Ao longo de sua trajetória, Moreira transitou da esquerda para o centro no espectro ideológico. Ele começou sua militância na política estudantil e, nos anos 70, ingressou no MDB. Depois foi para o PDS, que apoiava na época o regime militar. Retornou ao PMDB em 1985, no início da redemocratização do país.

Adversário político de Leonel Brizola, recebeu dele o apelido de “Gato Angorá”, por causa de sua vasta cabeleira branca. O apelido, contudo, tem outra motivação – o gato angorá “passa de colo em colo de maneira dócil”. De fato, depois de apoiar os governos Fernando Henrique Cardoso, Lula e Dilma Rousseff, agora Moreira será um dos homens fortes do novo governo.

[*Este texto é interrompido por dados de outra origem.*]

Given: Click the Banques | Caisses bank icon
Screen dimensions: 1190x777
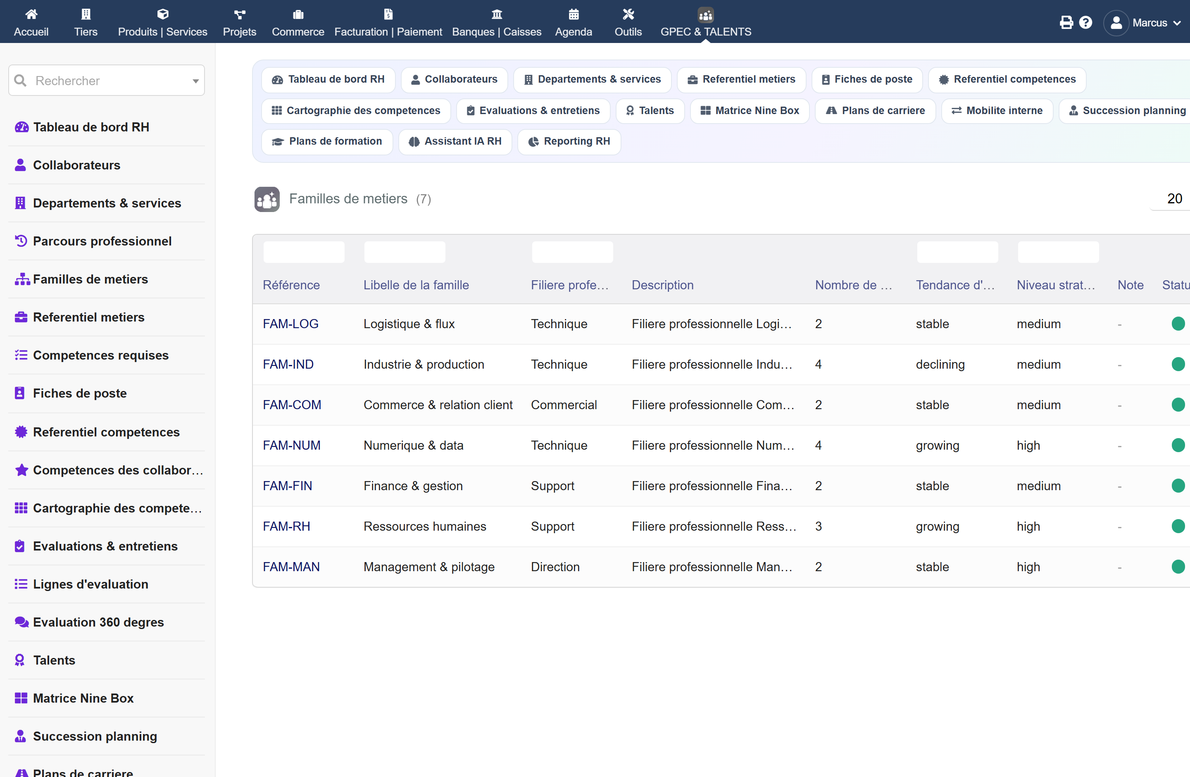Looking at the screenshot, I should click(497, 14).
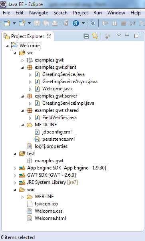
Task: Close the Project Explorer tab
Action: (x=49, y=36)
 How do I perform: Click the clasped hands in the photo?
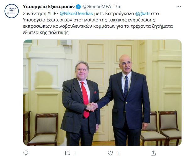(x=92, y=107)

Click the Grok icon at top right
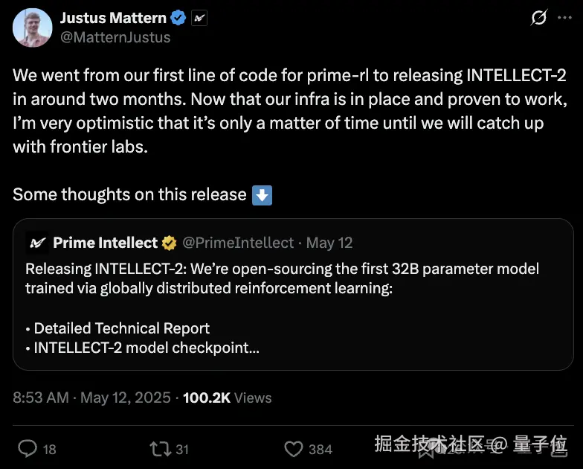coord(538,18)
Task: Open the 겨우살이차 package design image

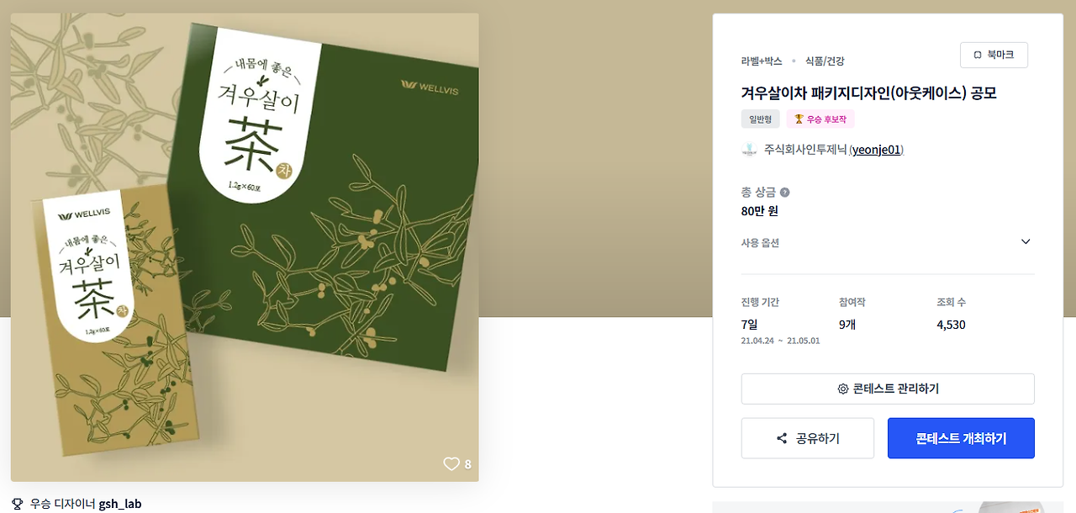Action: [245, 247]
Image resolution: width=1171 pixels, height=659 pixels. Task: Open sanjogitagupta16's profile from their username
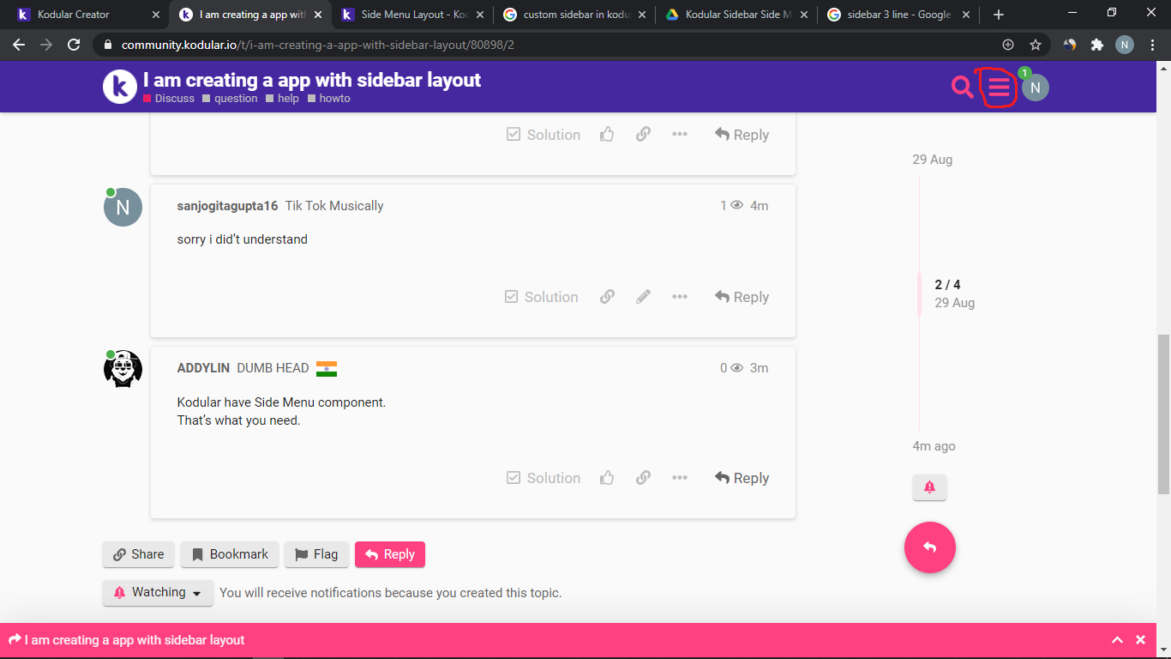(226, 206)
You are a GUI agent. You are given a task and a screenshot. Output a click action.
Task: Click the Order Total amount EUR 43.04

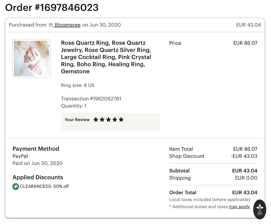coord(245,193)
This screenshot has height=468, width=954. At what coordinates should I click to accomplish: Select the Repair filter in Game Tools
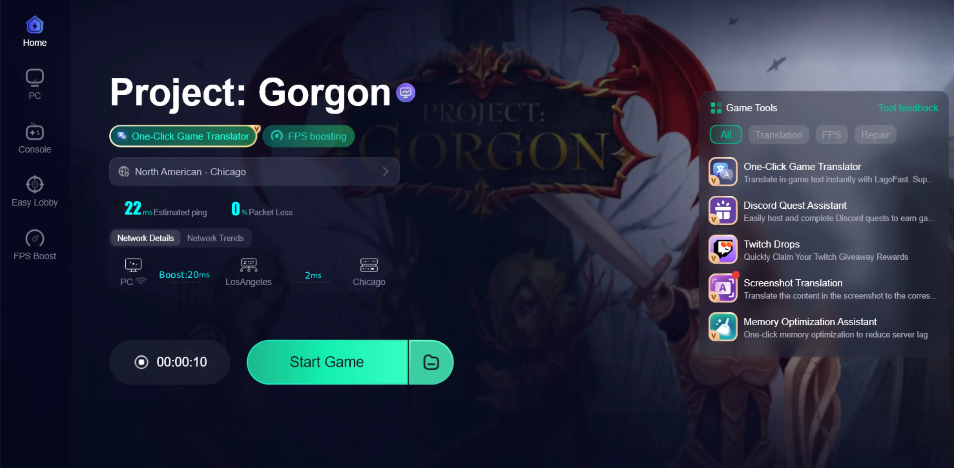point(875,135)
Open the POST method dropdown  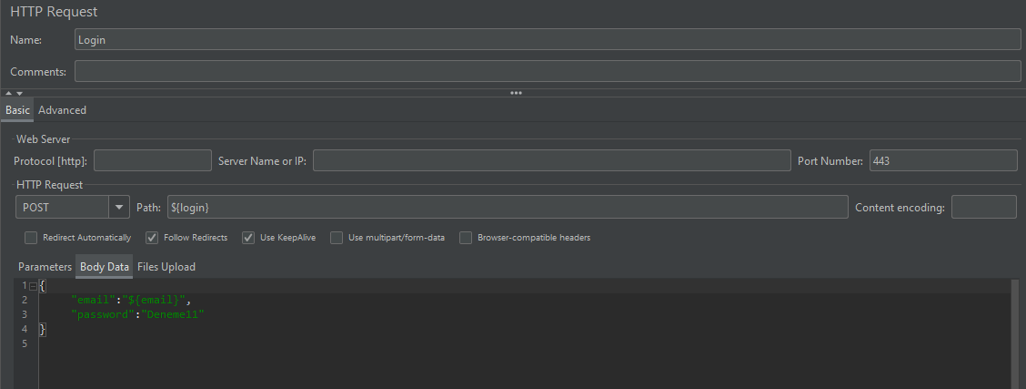[x=119, y=208]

Também é um possível alvo da Operação Lava Jato, pela mesma delação premiada de Delcídio do Amaral e pelo mesmo motivo do ministro Eliseu Padilha: avalizar a indicação do ex-senador para a diretoria de Gás e Energia da estatal. O peemedebista nega a denúncia e diz que apenas considerava o senador um bom nome para o cargo, mas não tinha influência política para indicá-lo.